Senelerdir eşimle birlikte Yahudiliğin felsefesi konusunda kendimizi eğitiyoruz. Benim bir avantajım daha var, eğitim malzemesi tercümesi yapıyorum ve yazılı olanların tek bir sözcüğünü bile atlama şansım yok. Aslında bu benim şansım... Çevirdiğim metinlerin birinde şöyle bir tavsiye vardı. Sizi üzen bir durum karşısında, durup şöyle düşünün: Bu dünyadan göçüp gittikten sonra o durumun bir önemi kalacak mı? Çok üstünkörü bir anlatım oldu bu, farkındayım, onun için başka sözcüklerle tekrar ele alacağım. Diyelim ki biri size hakaret etti ve siz çok içerlediniz. Hemen kendinize sorun: Öteki âlemde bunun bana olumsuz bir etkisi olacak mı? Cevap tabii ki, hayır.
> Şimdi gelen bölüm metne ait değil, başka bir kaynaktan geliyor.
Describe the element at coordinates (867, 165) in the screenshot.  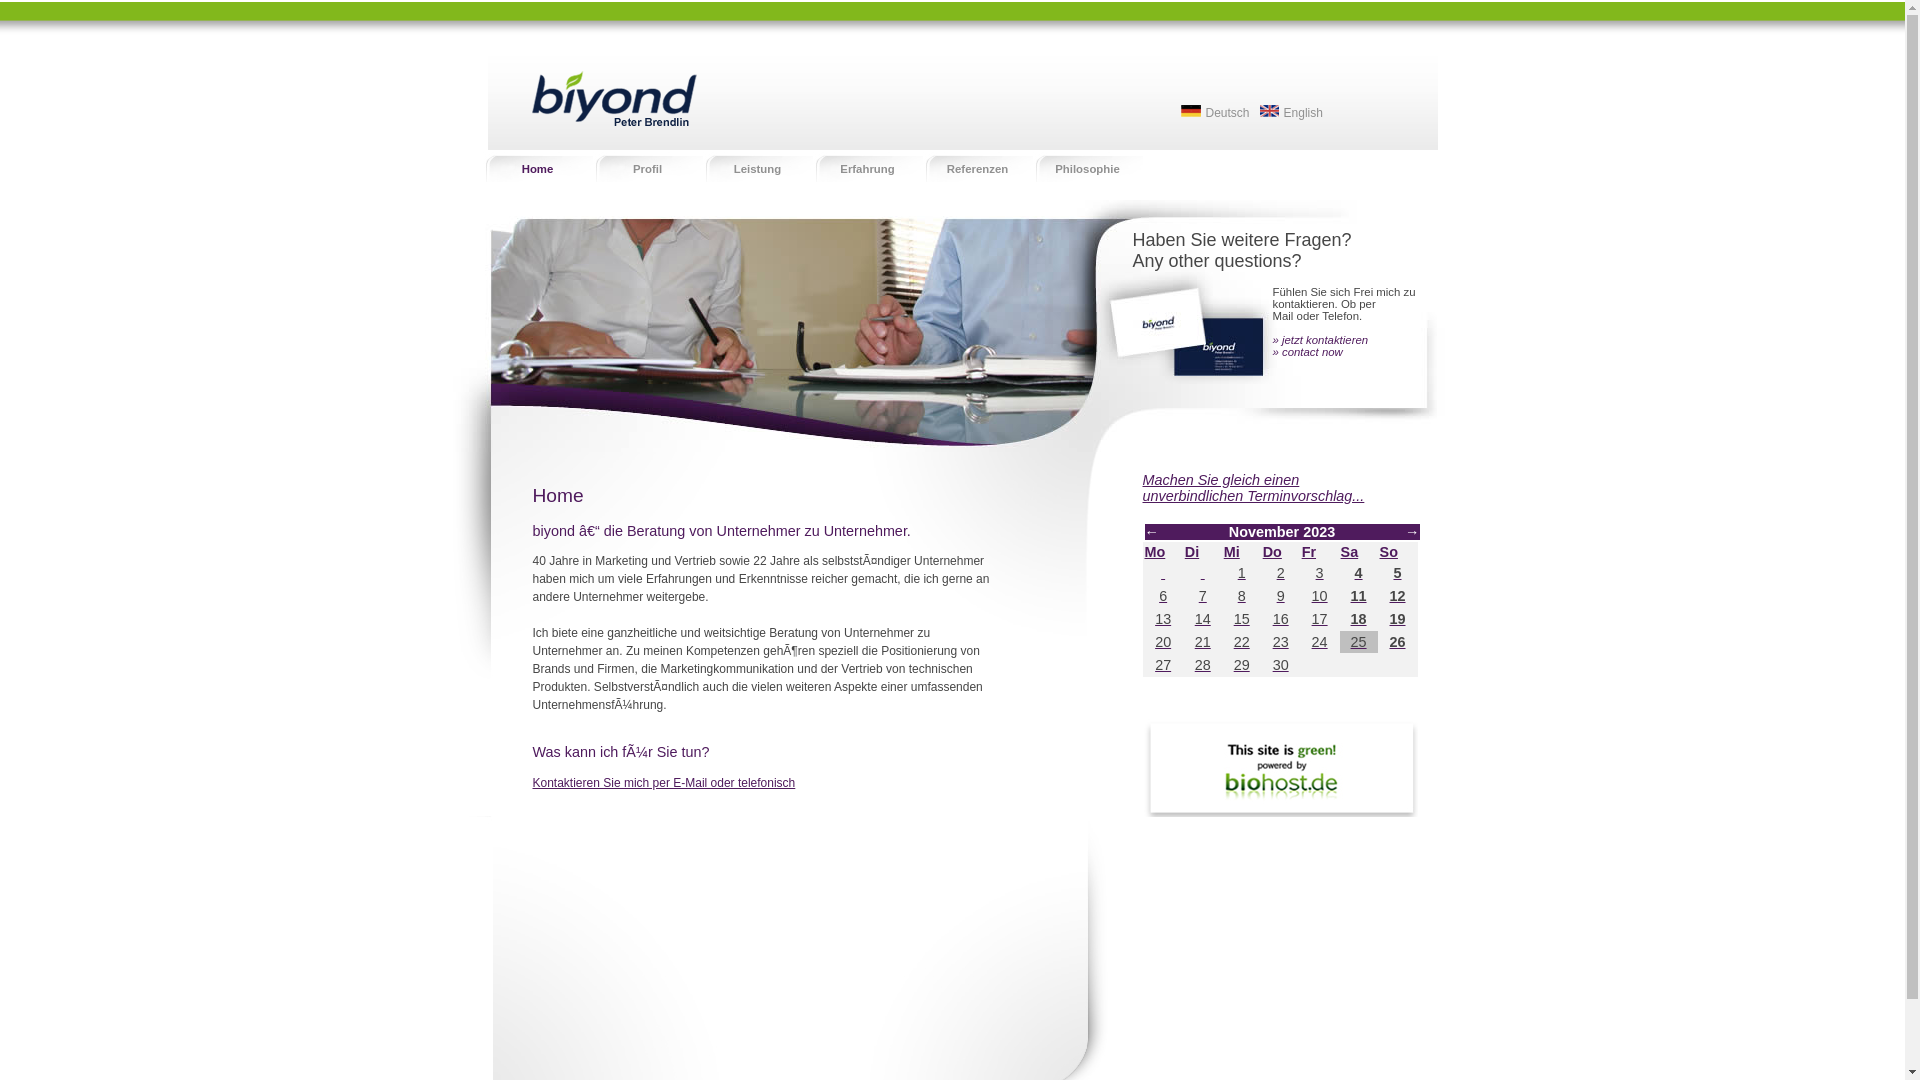
I see `'Erfahrung'` at that location.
Peki, aksini düşünelim, siz bir günah işlediniz diyelim... Eğer içtenlikle pişman olursanız, Aşem sizi affeder ve hesabı zaten öteki dünyaya kalmaz. O zaman üzüleceğiniz yerde, bağışlanmak için özür dileyin, dua edin ama yeter ki samimi olun.

No ay firmesa en nada” derdi babaannem Estreya. Şu hayatta “hiçbir şey kesin değil”. Ama kesin olan, zamanı gelince öleceğimiz. Eğer yaşıyorsak, öleceğimiz kesin. O bakımdan her konuya, öldüğümüzde ne önemi kalacak, o açıdan bakmak gerekiyor.
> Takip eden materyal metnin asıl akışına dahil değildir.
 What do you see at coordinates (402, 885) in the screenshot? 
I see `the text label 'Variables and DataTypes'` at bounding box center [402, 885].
Bazı günler keyifsiz, hatta üzgün uyanırız. Sebebini bilmediğimiz bir sıkıntı, hatta vicdan azabı, içimizi kemirir. Kafamızı yoklarız, pişmanlık duyacak bir şey bulmayız. Ürkeriz ve o günün kötü geçeceğini düşünmeye koyuluruz. Hâlbuki “no ay firmesa en nada.” Akşama bir bakarız ki, en güzel günlerimizden birini geçirmişiz. Korktuğumuz hiçbir şey başımıza gelmemiştir; tam aksine.

Yıllar beni kolay yakalayamaz, ben durup beklemezsem... İnsan vardır, geçmişte kaçırdığı fırsatları ya da kendisine edildiğini sandığı kötülükleri bir türlü unutamaz, sürekli geçmişin muhasebesini tutar. Bu kadarla kalsa, neyse, bir de çevresindekilerin kafasını ütüler. İşte bu, durup beklemek ve yılların sizi yakalamasına izin vermektir. Oysa takvim değişince, muhasebe defteri kapanır ve bir yenisi açılır. Evet, kasa defteri geçen seneden bir devir yapar ama bu, ayrıntıları içermez.
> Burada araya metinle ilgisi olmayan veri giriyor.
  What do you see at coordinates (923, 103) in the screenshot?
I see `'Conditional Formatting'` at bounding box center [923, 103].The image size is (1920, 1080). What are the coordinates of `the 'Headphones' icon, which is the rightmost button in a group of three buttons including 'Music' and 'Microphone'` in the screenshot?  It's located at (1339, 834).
Hayatta aslında günden güne bile devir yapmamak lazım. Nereden mi anlıyoruz? Her gece yatmadan evvel okumamız gereken Şema’dan hemen önceki duadan:

“Evrenin Efendisi, beni kızdıran ya da kıran, bana karşı günah işleyen, fiziksel ya da parasal olarak bana zarar veren, onurumu kıran, bana ait olan şeylere kötülük eden herkesi bağışlıyorum. Yanlışlıkla ya da bilerek, isteyerek ya da istemeden, sözcüklerle ya da başka hareketlerle. Kimse benim yüzümden cezalandırılmasın...”

Böylece ne yıllar bizi kolay yakalar, ne aylar, ne de günler, sevgili okurlar.